BALANCED-BUDGET CONSTITUTIONAL AMENDMENT:
The proposed "balanced-budget" amendment to the Constitution is utterly absurd.  I understand there is already a federal statute requiring a balanced budget, so why would the Congress likely obey the Constitution more than a statute?  Most of them don't care about the Constitution now!  What if the Congress were to not pass a "balanced budget"?  Would such a constitutional violation have to be remedied by the courts, as per usual?  Would we ultimately have as few as five justices on the US Supreme Court acting in the place of a recalcitrant Congress in order to balance the budget?  Anyway, the "budget" is not where the rubber meets the road!  Congress often APPROPRIATES more money than what is "budgeted" and certainly spends more!  Total crap!  Just DO IT!

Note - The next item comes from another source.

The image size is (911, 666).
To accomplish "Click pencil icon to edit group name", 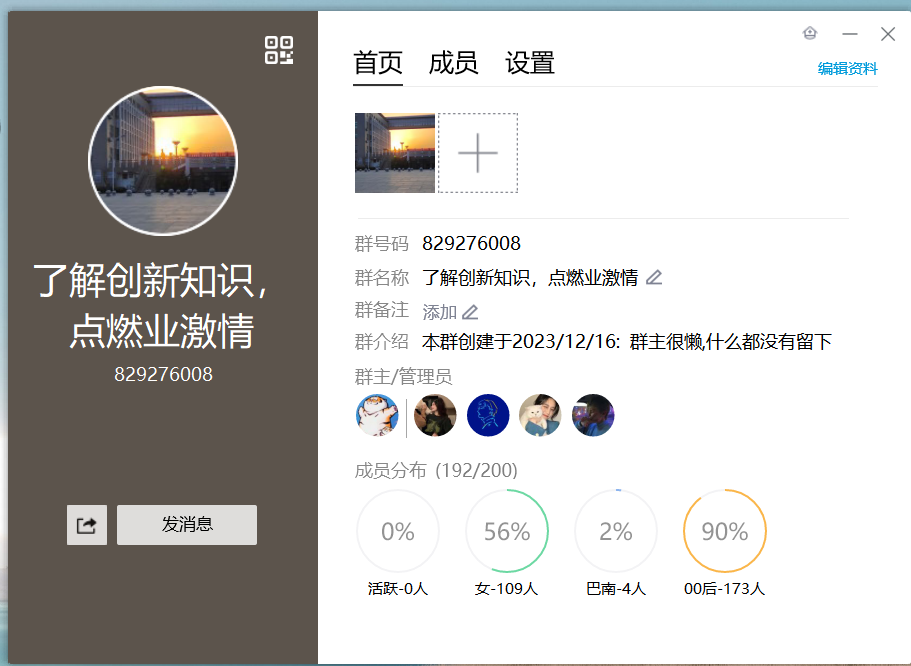I will pyautogui.click(x=654, y=278).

CAMPAIGN FINANCE "REFORM":
I also don't like campaign finance "reform."  I don't trust anything using the words "children," "bipartisan" or "reform."  We will get the money out of prostitution quicker than out of politics!  I do not want the government prohibiting me or anyone else from spending as much money as I wish, or combining my money with others, to call whomever a "goddamned lying son-of-a-bitch" right before the election if I so choose.  Money may not BE "speech," but it buys a helluva megaphone!  I realize that there are too many politicians taking too much money from the "wrong" people, but that is considerably aggravated by most people not bothering to vote!  How can we rant and rave about the alleged corruption of the "system" when only 40% of Virginia registered voters bothered to get off their skanky butts and go vote in the 2014 federal elections, or the 43% who bothered to vote in 2013's Virginia "goober-natorial" election?  What were the worthless rest of the registered voters doing on Election Day?  We already have criminal laws prohibiting bribery, and that is what we are really talking about, so let the bribery laws be enforced--or not!  We don't need more laws creating more power for a government that is already drunk with power!  We certainly don't need to adopt laws that empower the unelected Federal Election Commission to decide what political "speech" is permissible!  We have had multiple campaign "reform" laws passed since Watergate, yet the do-gooders clamor for more because NONE of the nonsense already passed is working as they expected!  Every time some law is passed, we are told boastfully that things are gonna work right THIS time, then along come some smart lawyers, and they figure out a way around whatever was passed!  Again and again and again!  It's like General Motors' repeated promises to build cars right THIS time, or Lucy promising Charlie Brown to not yank the football away as he runs up to kick it!  EVERY FALL!  Duh! 


Meanwhile, the "po' widdle" nonvoters sulk and whine about having no voice and no choice while they munch on Chee-tos in front of the TV on Election Day.